■ The records
++++

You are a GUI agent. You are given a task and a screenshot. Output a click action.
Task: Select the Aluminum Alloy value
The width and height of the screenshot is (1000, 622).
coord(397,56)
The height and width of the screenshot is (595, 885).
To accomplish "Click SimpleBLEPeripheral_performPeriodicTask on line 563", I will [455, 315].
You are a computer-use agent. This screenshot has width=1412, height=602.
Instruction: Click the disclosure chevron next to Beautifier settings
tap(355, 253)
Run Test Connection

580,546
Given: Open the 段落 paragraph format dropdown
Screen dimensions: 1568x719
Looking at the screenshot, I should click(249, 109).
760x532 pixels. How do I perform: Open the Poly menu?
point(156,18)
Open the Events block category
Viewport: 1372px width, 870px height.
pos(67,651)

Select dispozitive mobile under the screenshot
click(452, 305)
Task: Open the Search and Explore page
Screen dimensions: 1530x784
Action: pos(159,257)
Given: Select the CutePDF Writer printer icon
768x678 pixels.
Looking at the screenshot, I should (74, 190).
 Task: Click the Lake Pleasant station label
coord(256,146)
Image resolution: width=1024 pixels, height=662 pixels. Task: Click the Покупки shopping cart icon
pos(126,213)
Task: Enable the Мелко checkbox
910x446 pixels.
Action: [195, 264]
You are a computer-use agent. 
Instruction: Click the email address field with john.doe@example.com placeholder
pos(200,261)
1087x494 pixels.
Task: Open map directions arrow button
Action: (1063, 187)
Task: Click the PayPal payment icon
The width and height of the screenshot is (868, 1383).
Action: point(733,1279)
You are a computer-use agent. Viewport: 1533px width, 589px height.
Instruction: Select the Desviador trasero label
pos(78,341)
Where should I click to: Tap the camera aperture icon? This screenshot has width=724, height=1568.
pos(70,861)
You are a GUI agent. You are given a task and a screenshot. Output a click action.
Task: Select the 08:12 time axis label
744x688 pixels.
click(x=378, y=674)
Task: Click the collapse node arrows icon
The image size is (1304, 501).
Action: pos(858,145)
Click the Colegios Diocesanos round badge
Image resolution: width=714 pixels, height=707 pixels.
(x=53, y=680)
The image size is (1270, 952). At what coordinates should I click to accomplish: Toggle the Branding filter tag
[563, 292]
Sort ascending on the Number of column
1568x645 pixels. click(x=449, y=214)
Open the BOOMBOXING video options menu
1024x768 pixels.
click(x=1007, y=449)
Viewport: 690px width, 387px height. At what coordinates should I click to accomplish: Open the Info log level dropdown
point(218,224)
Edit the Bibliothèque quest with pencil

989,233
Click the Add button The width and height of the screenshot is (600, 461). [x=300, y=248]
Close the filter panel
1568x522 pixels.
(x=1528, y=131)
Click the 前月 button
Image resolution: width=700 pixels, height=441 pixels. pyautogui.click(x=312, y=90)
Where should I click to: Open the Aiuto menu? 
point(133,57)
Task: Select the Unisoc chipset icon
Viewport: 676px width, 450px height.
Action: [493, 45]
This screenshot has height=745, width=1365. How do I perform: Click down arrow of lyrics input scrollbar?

++++

■ Action item
Print the data above exactly.

■ Final answer
You are a GUI agent. You are given a task and a screenshot. Output a click action.
Task: Select the Aluminum Alloy value
The width and height of the screenshot is (1000, 622).
coord(397,56)
The height and width of the screenshot is (595, 885).
To accomplish "Click SimpleBLEPeripheral_performPeriodicTask on line 563", I will [455, 315].
You are a computer-use agent. This screenshot has width=1412, height=602.
Instruction: Click the disclosure chevron next to Beautifier settings
tap(355, 253)
Run Test Connection

580,546
Given: Open the 段落 paragraph format dropdown
Screen dimensions: 1568x719
Looking at the screenshot, I should click(249, 109).
760x532 pixels. How do I perform: Open the Poly menu?
point(156,18)
Open the Events block category
Viewport: 1372px width, 870px height.
pos(67,651)

Select dispozitive mobile under the screenshot
click(452, 305)
Task: Open the Search and Explore page
Screen dimensions: 1530x784
Action: pos(159,257)
Given: Select the CutePDF Writer printer icon
768x678 pixels.
Looking at the screenshot, I should (74, 190).
 Task: Click the Lake Pleasant station label
coord(256,146)
Image resolution: width=1024 pixels, height=662 pixels. Task: Click the Покупки shopping cart icon
pos(126,213)
Task: Enable the Мелко checkbox
910x446 pixels.
Action: [195, 264]
You are a computer-use agent. 
Instruction: Click the email address field with john.doe@example.com placeholder
pos(200,261)
1087x494 pixels.
Task: Open map directions arrow button
Action: (1063, 187)
Task: Click the PayPal payment icon
The width and height of the screenshot is (868, 1383).
Action: point(733,1279)
You are a computer-use agent. Viewport: 1533px width, 589px height.
Instruction: Select the Desviador trasero label
pos(78,341)
Where should I click to: Tap the camera aperture icon? This screenshot has width=724, height=1568.
pos(70,861)
You are a GUI agent. You are given a task and a screenshot. Output a click action.
Task: Select the 08:12 time axis label
744x688 pixels.
click(x=378, y=674)
Task: Click the collapse node arrows icon
The image size is (1304, 501).
Action: pos(858,145)
Click the Colegios Diocesanos round badge
Image resolution: width=714 pixels, height=707 pixels.
(x=53, y=680)
The image size is (1270, 952). At what coordinates should I click to accomplish: Toggle the Branding filter tag
[563, 292]
Sort ascending on the Number of column
1568x645 pixels. click(x=449, y=214)
Open the BOOMBOXING video options menu
1024x768 pixels.
click(x=1007, y=449)
Viewport: 690px width, 387px height. At what coordinates should I click to accomplish: Open the Info log level dropdown
point(218,224)
Edit the Bibliothèque quest with pencil

989,233
Click the Add button The width and height of the screenshot is (600, 461). [x=300, y=248]
Close the filter panel
1568x522 pixels.
(x=1528, y=131)
Click the 前月 button
Image resolution: width=700 pixels, height=441 pixels. pyautogui.click(x=312, y=90)
Where should I click to: Open the Aiuto menu? 
point(133,57)
Task: Select the Unisoc chipset icon
Viewport: 676px width, 450px height.
Action: [493, 45]
This screenshot has height=745, width=1365. How do I perform: Click down arrow of lyrics input scrollbar?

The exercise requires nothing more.